## [ASSIGNMENT]
Below are some records. Print exactly the lines between the one holding "Instagram (118, 2492)" and the one holding "Inställningar för cookies (114, 2536)", inclusive, and nothing else.

[DATASET ENTRIES Boundary: Start]

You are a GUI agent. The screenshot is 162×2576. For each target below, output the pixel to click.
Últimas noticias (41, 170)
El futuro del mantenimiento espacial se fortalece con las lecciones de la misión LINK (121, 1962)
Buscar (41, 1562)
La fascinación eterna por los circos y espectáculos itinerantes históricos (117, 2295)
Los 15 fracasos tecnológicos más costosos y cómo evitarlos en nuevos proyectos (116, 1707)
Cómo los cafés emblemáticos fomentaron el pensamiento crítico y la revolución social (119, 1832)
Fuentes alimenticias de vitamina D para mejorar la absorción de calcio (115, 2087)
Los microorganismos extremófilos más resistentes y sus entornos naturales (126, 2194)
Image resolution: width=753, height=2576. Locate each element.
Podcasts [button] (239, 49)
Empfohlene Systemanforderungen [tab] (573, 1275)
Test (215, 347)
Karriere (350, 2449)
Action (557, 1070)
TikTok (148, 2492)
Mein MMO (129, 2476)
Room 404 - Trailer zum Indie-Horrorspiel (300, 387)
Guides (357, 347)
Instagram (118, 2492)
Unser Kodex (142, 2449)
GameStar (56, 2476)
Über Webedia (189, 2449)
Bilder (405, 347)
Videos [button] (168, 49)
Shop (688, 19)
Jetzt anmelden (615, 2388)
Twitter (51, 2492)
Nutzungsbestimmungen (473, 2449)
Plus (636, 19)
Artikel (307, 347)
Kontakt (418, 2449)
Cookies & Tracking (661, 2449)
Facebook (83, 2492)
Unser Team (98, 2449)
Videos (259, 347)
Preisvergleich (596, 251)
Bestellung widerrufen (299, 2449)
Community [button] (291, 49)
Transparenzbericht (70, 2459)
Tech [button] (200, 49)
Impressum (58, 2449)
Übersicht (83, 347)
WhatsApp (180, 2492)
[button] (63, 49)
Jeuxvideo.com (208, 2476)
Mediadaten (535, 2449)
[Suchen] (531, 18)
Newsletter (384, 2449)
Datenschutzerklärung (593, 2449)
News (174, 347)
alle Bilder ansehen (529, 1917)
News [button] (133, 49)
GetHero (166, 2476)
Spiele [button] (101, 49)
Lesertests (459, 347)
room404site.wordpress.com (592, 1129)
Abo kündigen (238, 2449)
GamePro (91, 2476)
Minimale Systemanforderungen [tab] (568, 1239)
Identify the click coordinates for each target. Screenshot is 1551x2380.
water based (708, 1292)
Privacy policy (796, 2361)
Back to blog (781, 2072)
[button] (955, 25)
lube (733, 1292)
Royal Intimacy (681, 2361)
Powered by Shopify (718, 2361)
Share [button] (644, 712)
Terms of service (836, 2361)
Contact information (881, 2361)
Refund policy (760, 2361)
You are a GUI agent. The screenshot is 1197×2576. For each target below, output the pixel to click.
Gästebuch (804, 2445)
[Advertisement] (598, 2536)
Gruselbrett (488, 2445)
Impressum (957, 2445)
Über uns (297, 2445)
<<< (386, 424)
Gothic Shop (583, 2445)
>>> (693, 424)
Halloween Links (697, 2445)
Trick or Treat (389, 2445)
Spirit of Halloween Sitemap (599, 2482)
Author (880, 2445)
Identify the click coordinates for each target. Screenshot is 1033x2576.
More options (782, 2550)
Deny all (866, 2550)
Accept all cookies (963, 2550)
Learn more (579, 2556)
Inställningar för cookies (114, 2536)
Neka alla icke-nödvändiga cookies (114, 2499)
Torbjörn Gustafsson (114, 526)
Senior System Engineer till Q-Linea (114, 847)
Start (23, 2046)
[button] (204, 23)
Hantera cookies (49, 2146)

[DATASET ENTRIES Boundary: End]

## [REPLY]
Instagram (118, 2492)
Unser Kodex (142, 2449)
GameStar (56, 2476)
Über Webedia (189, 2449)
Bilder (405, 347)
Videos [button] (168, 49)
Shop (688, 19)
Jetzt anmelden (615, 2388)
Twitter (51, 2492)
Nutzungsbestimmungen (473, 2449)
Plus (636, 19)
Artikel (307, 347)
Kontakt (418, 2449)
Cookies & Tracking (661, 2449)
Facebook (83, 2492)
Unser Team (98, 2449)
Videos (259, 347)
Preisvergleich (596, 251)
Bestellung widerrufen (299, 2449)
Community [button] (291, 49)
Transparenzbericht (70, 2459)
Tech [button] (200, 49)
Impressum (58, 2449)
Übersicht (83, 347)
WhatsApp (180, 2492)
[button] (63, 49)
Jeuxvideo.com (208, 2476)
Mediadaten (535, 2449)
[Suchen] (531, 18)
Newsletter (384, 2449)
Datenschutzerklärung (593, 2449)
News (174, 347)
alle Bilder ansehen (529, 1917)
News [button] (133, 49)
GetHero (166, 2476)
Spiele [button] (101, 49)
Lesertests (459, 347)
room404site.wordpress.com (592, 1129)
Abo kündigen (238, 2449)
GamePro (91, 2476)
Minimale Systemanforderungen [tab] (568, 1239)
Identify the click coordinates for each target. Screenshot is 1551x2380.
water based (708, 1292)
Privacy policy (796, 2361)
Back to blog (781, 2072)
[button] (955, 25)
lube (733, 1292)
Royal Intimacy (681, 2361)
Powered by Shopify (718, 2361)
Share [button] (644, 712)
Terms of service (836, 2361)
Contact information (881, 2361)
Refund policy (760, 2361)
You are a GUI agent. The screenshot is 1197×2576. For each target below, output the pixel to click.
Gästebuch (804, 2445)
[Advertisement] (598, 2536)
Gruselbrett (488, 2445)
Impressum (957, 2445)
Über uns (297, 2445)
<<< (386, 424)
Gothic Shop (583, 2445)
>>> (693, 424)
Halloween Links (697, 2445)
Trick or Treat (389, 2445)
Spirit of Halloween Sitemap (599, 2482)
Author (880, 2445)
Identify the click coordinates for each target. Screenshot is 1033x2576.
More options (782, 2550)
Deny all (866, 2550)
Accept all cookies (963, 2550)
Learn more (579, 2556)
Inställningar för cookies (114, 2536)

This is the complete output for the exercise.